Professor to speak about security in cyberspace, March 30

KINGSTON, R.I. — March 21, 2011 — Cyberspace often looks like the Wild West. Hackers attack at will, take control of territory (botnets), and generally act with impunity. Unfortunately, there is much more at risk in cyberspace than in a small Wild West town. Important parts of our national infrastructure can be severely damaged and significant portions of our national wealth can be stolen or degraded.


Brown University Professor and cybersecurity expert John E. Savage will give an overview of the problems we face and highlight steps that can and have been taken to address them. Free and open to the public, the lecture will be held on Wednesday, March 30 at 2 p.m. in Lippitt Hall, Room 402.


Savage earned his PhD in Electrical Engineering at MIT in 1965 specializing in coding and information theory. He joined Bell Laboratories in 1965 and the faculty of the Division of Engineering at Brown University in 1967. In 1979 he co-founded the Department of Computer Science at Brown and served as its second chair from 1985 to 1991. By the early 1970s his research interests changed to theoretical computer science. Today they include computational nanotechnology, cybersecurity, the performance of multicore chips, and reliable computing with unreliable elements. He was awarded a Fulbright-Hays Research Award and a Guggenheim Fellowship in 1973. He is a Fellow of AAAS and ACM and a Life Fellow of IEEE.
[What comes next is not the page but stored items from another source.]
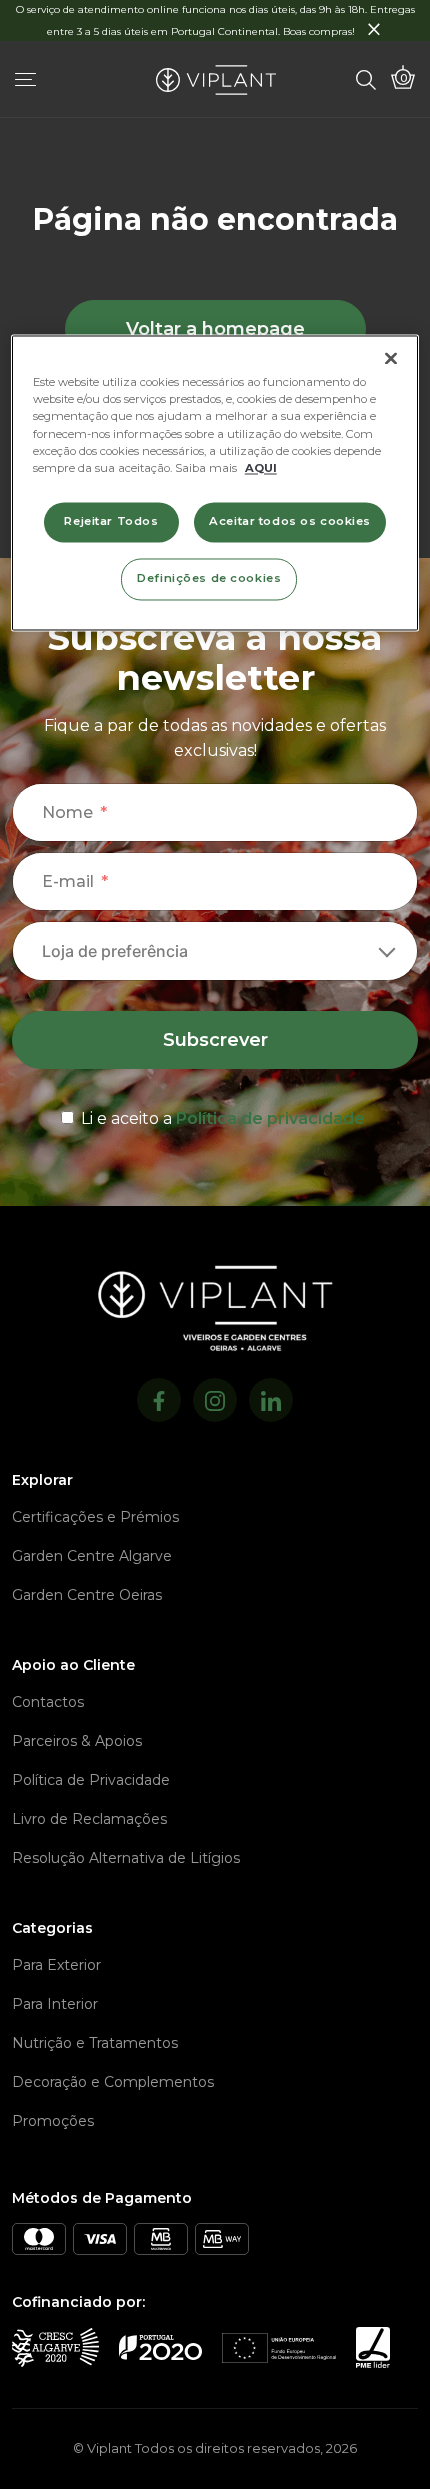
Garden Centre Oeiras (87, 1595)
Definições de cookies (209, 578)
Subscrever (215, 1040)
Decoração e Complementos (113, 2082)
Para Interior (55, 2004)
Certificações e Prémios (95, 1517)
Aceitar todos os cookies (290, 521)
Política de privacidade (270, 1118)
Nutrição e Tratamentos (95, 2043)
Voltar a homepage (215, 329)
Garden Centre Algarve (92, 1556)
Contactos (48, 1702)
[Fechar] (391, 359)
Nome (67, 812)
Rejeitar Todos (111, 521)
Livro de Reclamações (89, 1819)
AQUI (261, 468)
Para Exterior (56, 1965)
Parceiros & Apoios (77, 1741)
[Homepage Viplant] (216, 80)
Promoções (53, 2121)
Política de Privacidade (91, 1780)
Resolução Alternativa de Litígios (126, 1858)
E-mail (68, 881)
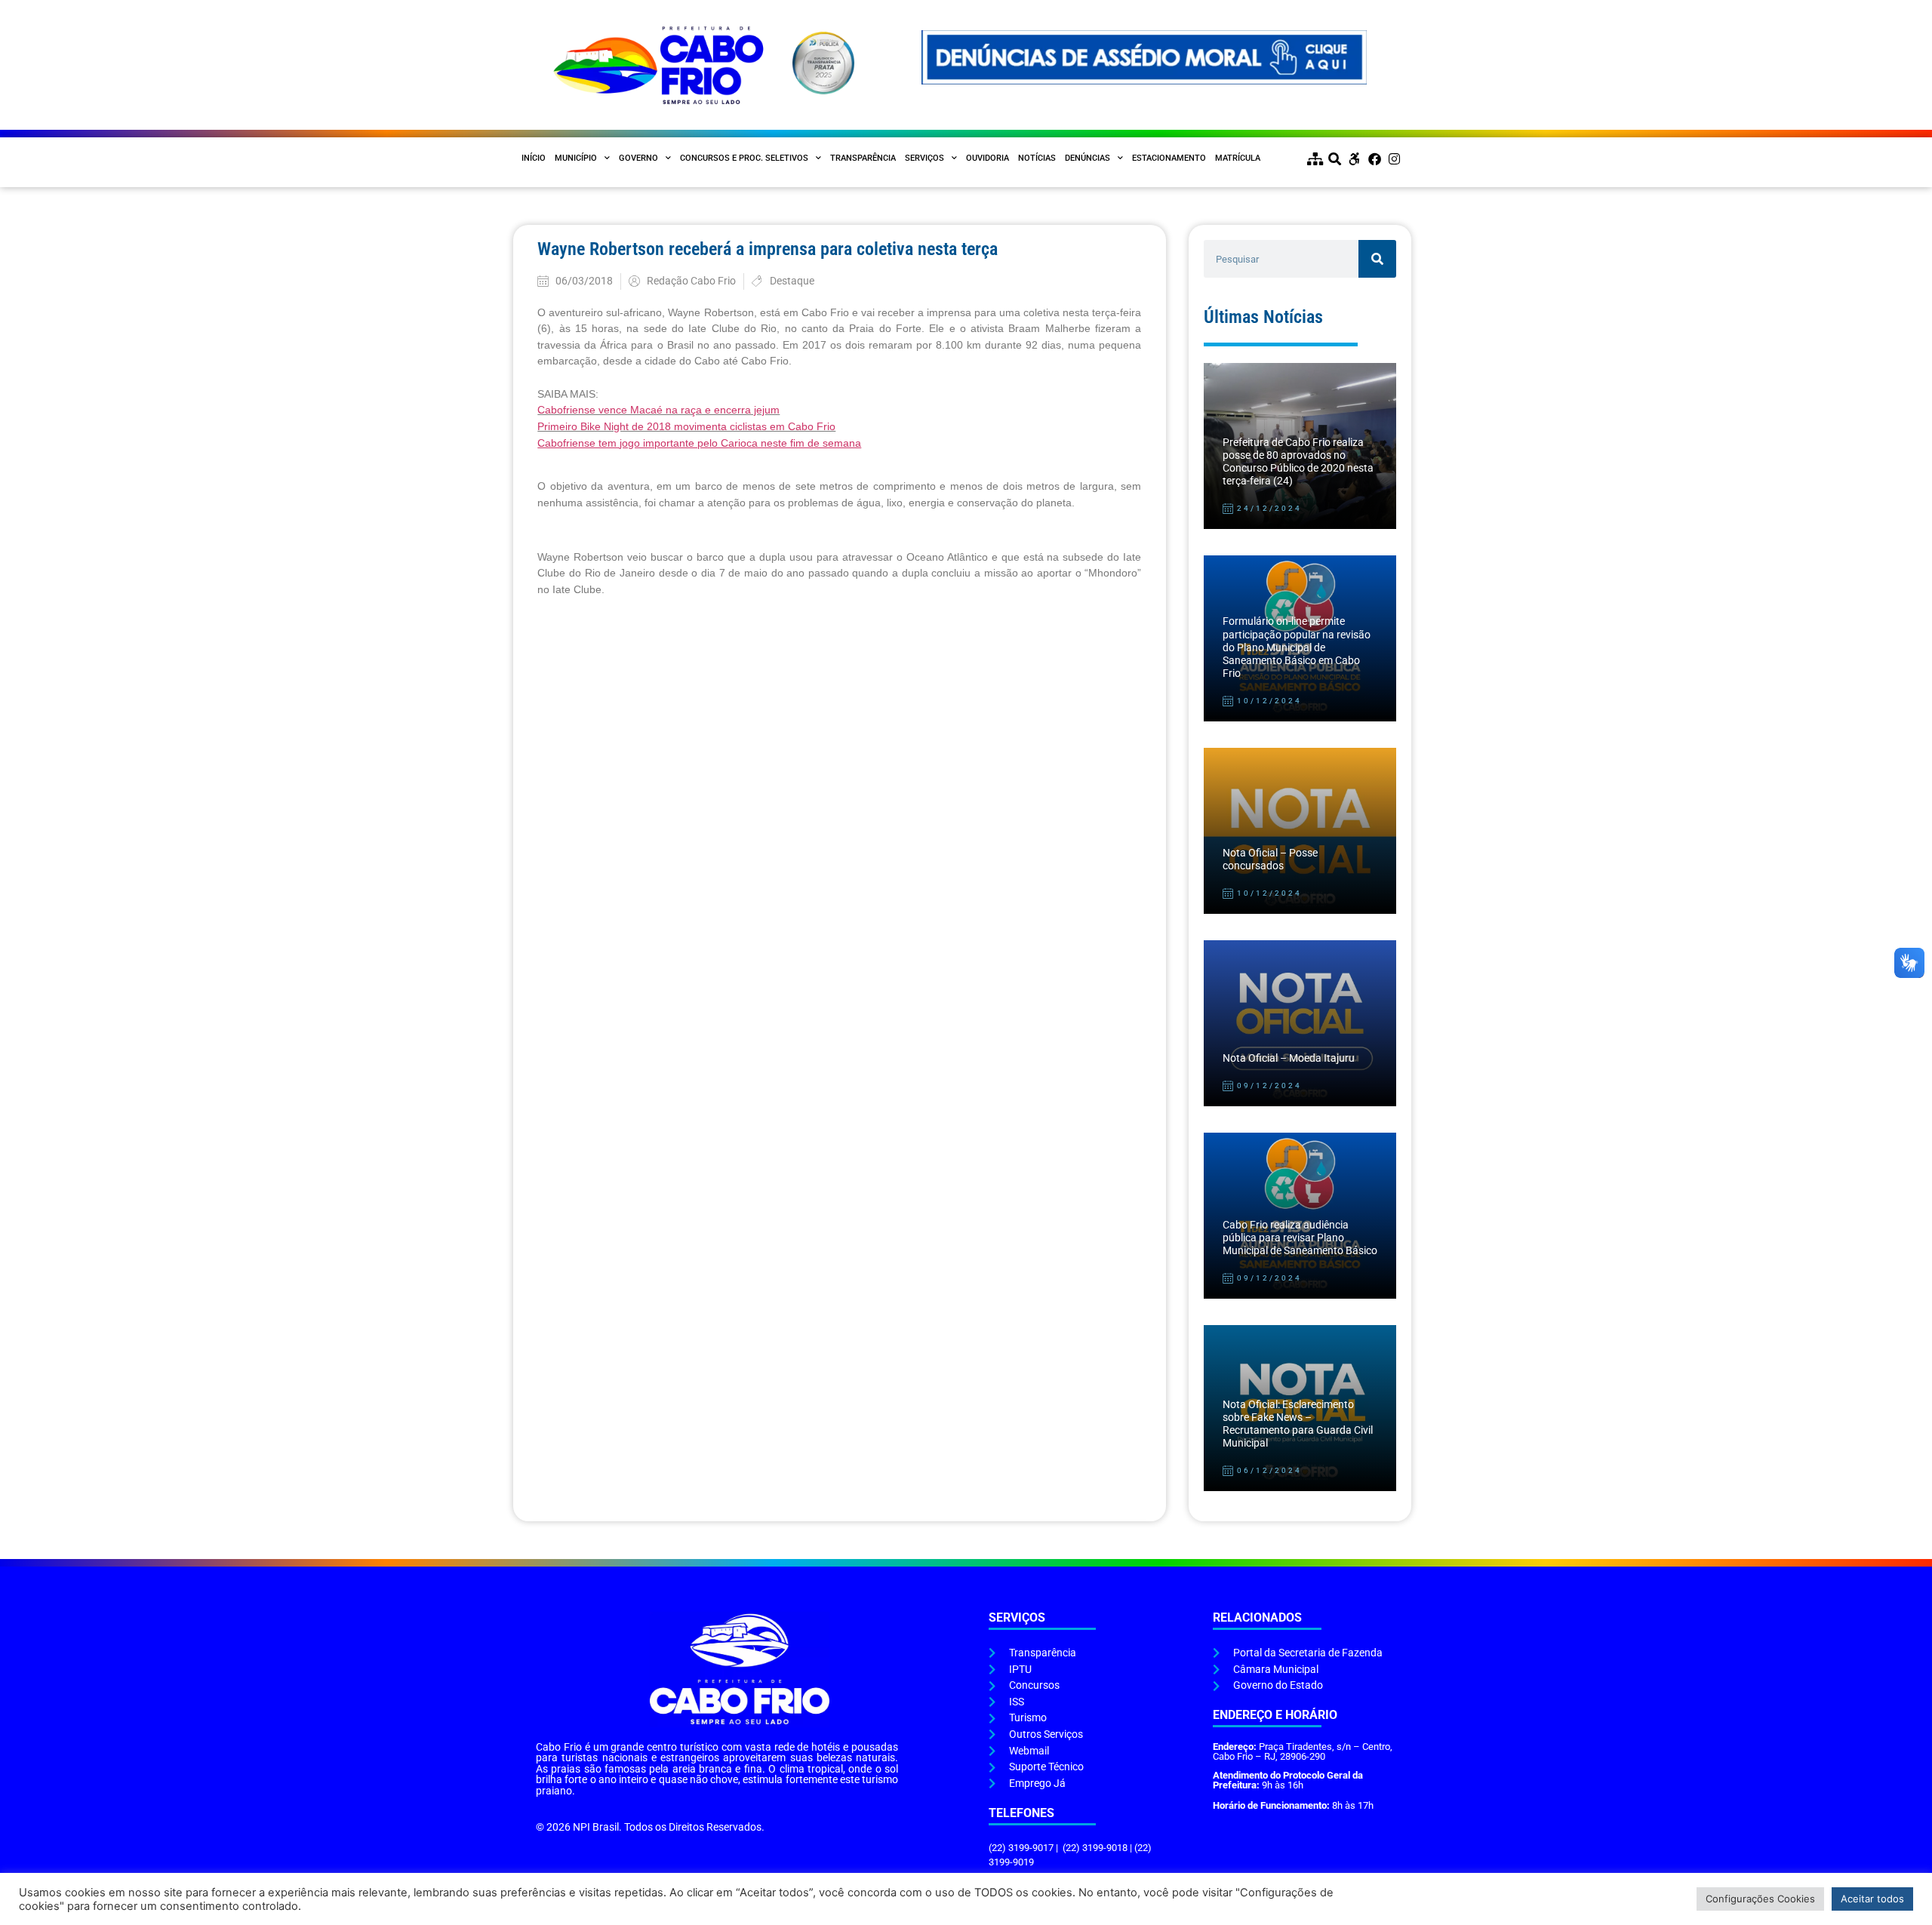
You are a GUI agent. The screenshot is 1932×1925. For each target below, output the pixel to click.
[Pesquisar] (1377, 259)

During the 2009-10 academic year Savage served in the U.S. State Department as a Jefferson Science Fellow. His work there involved advising the State Department’s Bureau of Intelligence and Research on cybersecurity and other science and technology issues. In particular, his work was directed toward ways of protecting software and operating systems from hackers and other cyber threats.


The lecture is co-sponsored by the URI Honors Program and the Department of Computer Science and Statistics.